SOURCE MATERIAL

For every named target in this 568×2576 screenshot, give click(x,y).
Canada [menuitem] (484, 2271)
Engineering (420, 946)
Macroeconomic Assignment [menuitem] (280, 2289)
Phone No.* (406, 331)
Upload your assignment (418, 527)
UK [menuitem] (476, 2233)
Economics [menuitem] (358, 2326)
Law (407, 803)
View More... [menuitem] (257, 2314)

* * *

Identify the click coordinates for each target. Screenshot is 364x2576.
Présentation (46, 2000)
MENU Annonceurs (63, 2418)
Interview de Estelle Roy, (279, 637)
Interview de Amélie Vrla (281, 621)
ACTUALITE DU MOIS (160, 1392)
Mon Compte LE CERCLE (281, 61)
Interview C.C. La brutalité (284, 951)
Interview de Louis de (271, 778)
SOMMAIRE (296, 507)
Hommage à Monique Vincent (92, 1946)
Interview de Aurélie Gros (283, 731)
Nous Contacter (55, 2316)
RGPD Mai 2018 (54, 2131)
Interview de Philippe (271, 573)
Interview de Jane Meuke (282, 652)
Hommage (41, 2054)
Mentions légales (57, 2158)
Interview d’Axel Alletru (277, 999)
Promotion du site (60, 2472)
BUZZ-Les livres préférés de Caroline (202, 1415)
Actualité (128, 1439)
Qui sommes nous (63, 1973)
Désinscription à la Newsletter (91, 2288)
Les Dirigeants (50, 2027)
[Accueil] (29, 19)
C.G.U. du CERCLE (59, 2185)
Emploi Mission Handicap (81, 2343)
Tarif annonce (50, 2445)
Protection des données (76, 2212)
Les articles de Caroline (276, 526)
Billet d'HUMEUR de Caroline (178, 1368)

---

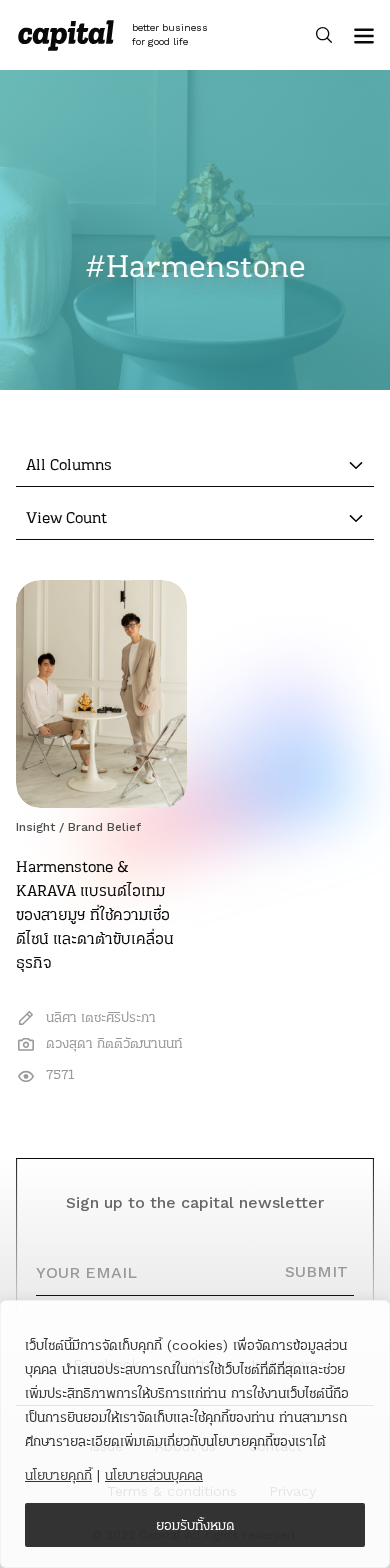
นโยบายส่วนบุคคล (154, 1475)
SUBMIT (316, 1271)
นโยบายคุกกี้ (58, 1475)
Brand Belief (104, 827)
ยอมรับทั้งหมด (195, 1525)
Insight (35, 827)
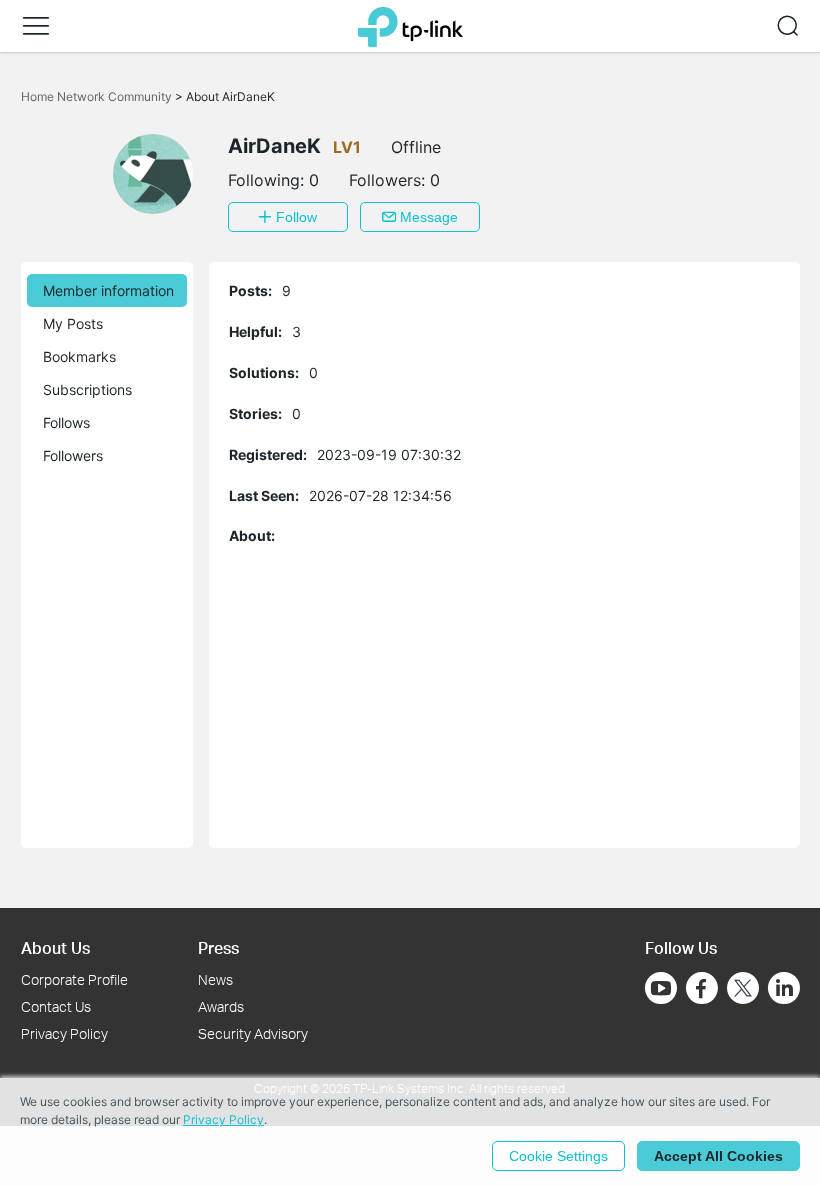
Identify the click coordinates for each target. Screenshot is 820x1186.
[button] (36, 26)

WHAT YOU HAVE TO DO
Restate word for word the lines in the material above from the one with "Hommage à Monique Vincent (92, 1946)" to the one with "Billet d'HUMEUR de Caroline (178, 1368)"; both of those lines count, and nothing else does.

RESPONSE TO THE EXERCISE
Hommage à Monique Vincent (92, 1946)
Interview de Aurélie Gros (283, 731)
Nous Contacter (55, 2316)
RGPD Mai 2018 (54, 2131)
Interview de Philippe (271, 573)
Interview de Jane Meuke (282, 652)
Hommage (41, 2054)
Mentions légales (57, 2158)
Interview d’Axel Alletru (277, 999)
Promotion du site (60, 2472)
BUZZ-Les livres préférés de Caroline (202, 1415)
Actualité (128, 1439)
Qui sommes nous (63, 1973)
Désinscription à la Newsletter (91, 2288)
Les Dirigeants (50, 2027)
[Accueil] (29, 19)
C.G.U. du CERCLE (59, 2185)
Emploi Mission Handicap (81, 2343)
Tarif annonce (50, 2445)
Protection des données (76, 2212)
Les articles de Caroline (276, 526)
Billet d'HUMEUR de Caroline (178, 1368)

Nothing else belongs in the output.